## Prompt:
Reproduce every line of text in the items below verbatim, leaving out the pictures.

## Records supplied:
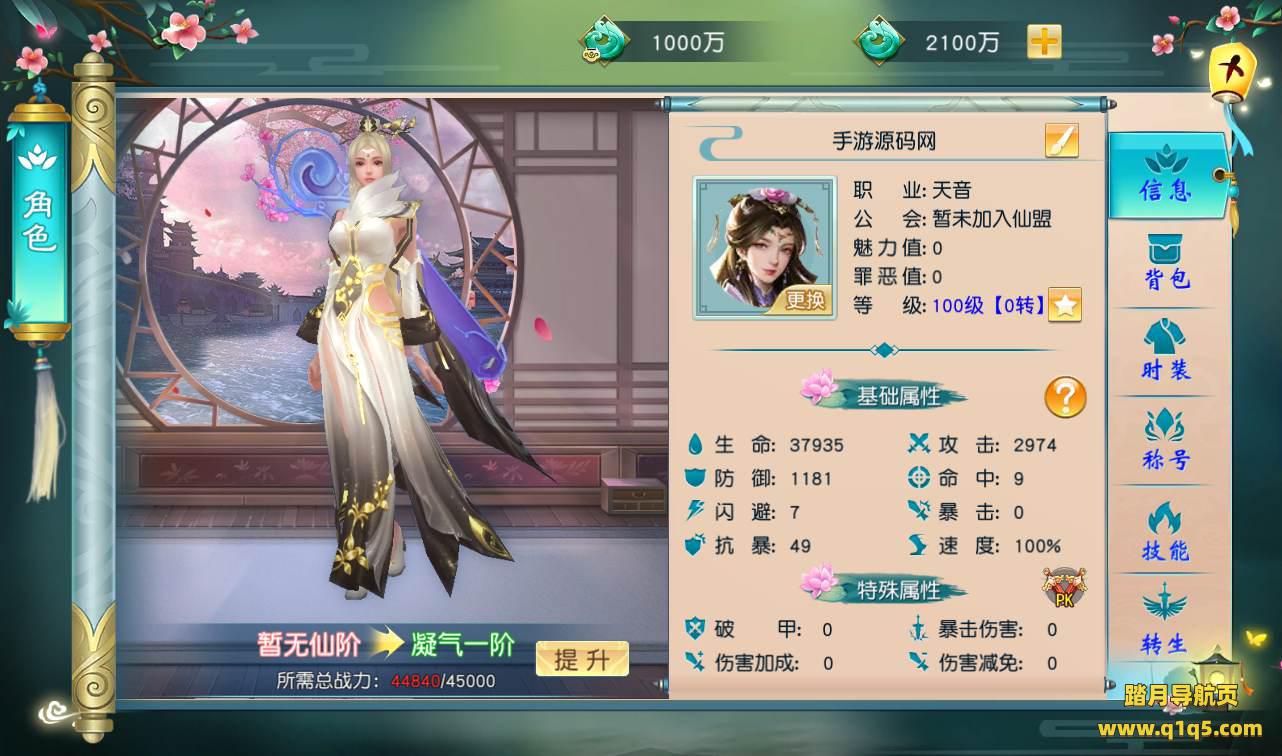Switch to the 称号 title tab
This screenshot has height=756, width=1282.
[x=1166, y=441]
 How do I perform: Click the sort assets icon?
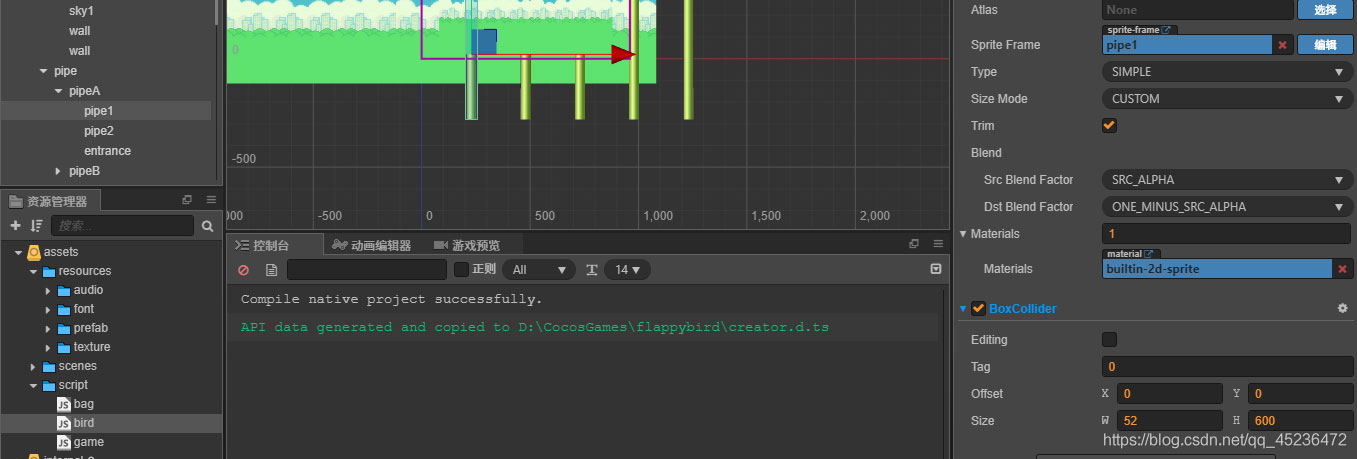pyautogui.click(x=36, y=226)
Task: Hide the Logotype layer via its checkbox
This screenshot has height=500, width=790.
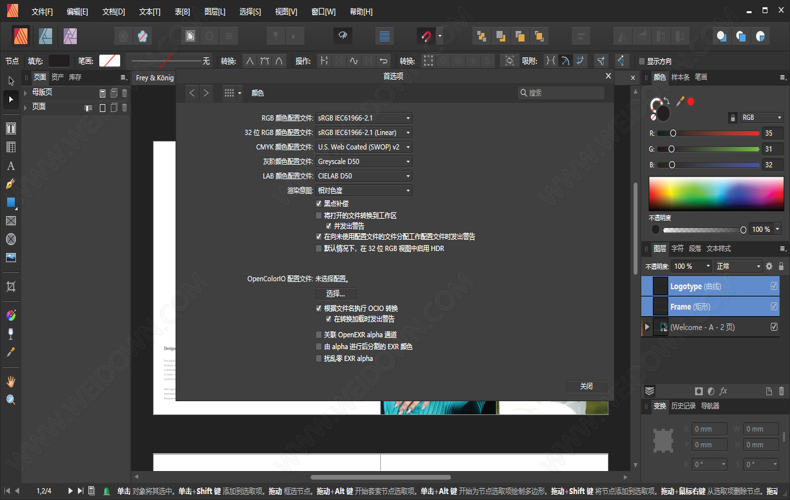Action: pos(773,286)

## Reply:
Switch to the 称号 title tab
This screenshot has height=756, width=1282.
[x=1166, y=441]
 How do I perform: Click the sort assets icon?
pyautogui.click(x=36, y=226)
Task: Hide the Logotype layer via its checkbox
This screenshot has height=500, width=790.
Action: pos(773,286)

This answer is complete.